Written in 1901, “Three Sisters,” like all Chekhov’s dramatically innovative scripts, is famously light on action. And the three sisters of the title are far from dynamic protagonists. These provincial siblings are chronically unfulfilled — disappointed in love, frustrated by their work, hopeful and pessimistic in spurts.

As Chekhov mused, “Any idiot can face a crisis; it is this day-to-day living that wears you out.”

How to capture the rhythms and textures of that daily life in old Russia, without sagging into melancholy — or straining for laughs?

“You have to let this human experience unfold,” suggests Sher. “Chekhov’s people complain of boredom, but what’s boredom? It’s really restlessness, uncertainty, not knowing what to do.

“I’m steering away from tedium and melancholy. This household is actually full of activity, events, joys, bitter rivalries. It’s not just people laying around all day sighing, ‘Oh, God, we’ll never get to Moscow.’ “

As for the humor entwined in “Three Women” (Chekhov considered all his plays comic), Sher has found “appallingly hilarious” moments which “are fundamentally comic and tragic.”

“The audience needs to see how sad and horrible it is, when people have these awkward communications with one another, and don’t realize how they’re botching things up. They can be unintentionally, ridiculously funny and stupid, like all of us.”

Working with the new English-language version of “Three Sisters” by Lucas (the Intiman’s associate artistic director, and the author of the libretto for “Piazza”), Sher is guiding a cast of Seattle and imported actors.

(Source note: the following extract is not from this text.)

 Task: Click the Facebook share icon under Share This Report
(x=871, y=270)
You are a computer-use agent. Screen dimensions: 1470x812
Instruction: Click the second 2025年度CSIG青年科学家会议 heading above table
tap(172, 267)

The youngest sister, the schoolteacher Irina, is played by recent University of Washington acting grad Alexandra Tavares. New York performer Julie Dretzin plays Irina’s frustrated older sister Masha, and her actor husband, Sam Catlin, appears as Irina’s earnest suitor, Tusenbakh.

For the self-sacrificing eldest sister Olga, Lucas enlisted Broadway musical theater performer Judy Kuhn (star of 5th Avenue’s “My Fair Lady” a few years ago.)

“I love giving these great musical theater people a chance to do new things,” said Sher. “They have so many skills to draw on.”

The ensemble also includes New York actor Jay Goede (who appeared in Lucas’ “Singing Forest” at Intiman), and Seattle talents Kristin Flanders, Michael Winters and Jack Clay. Tony-winning costumer Martin Pakledinaz (who also dressed Seattle Opera’s current “Ring” cycle) designed the show’s period costumes.

After “Three Sisters” opens June 15, will Sher get that much-needed break? Though rumor has it that “Piazza” may tour, and possibly have a London staging, Sher says he looks forward to some reading and pondering time in Seattle this summer.

And though his Broadway stock is soaring, Sher has signed on for another three years at the helm of Intiman. “I still need a home for my work, and a place to come home to, and that’s Seattle,” he said. “And I really need to rest, resuscitate and think about where Intiman is going over the next two or three years.”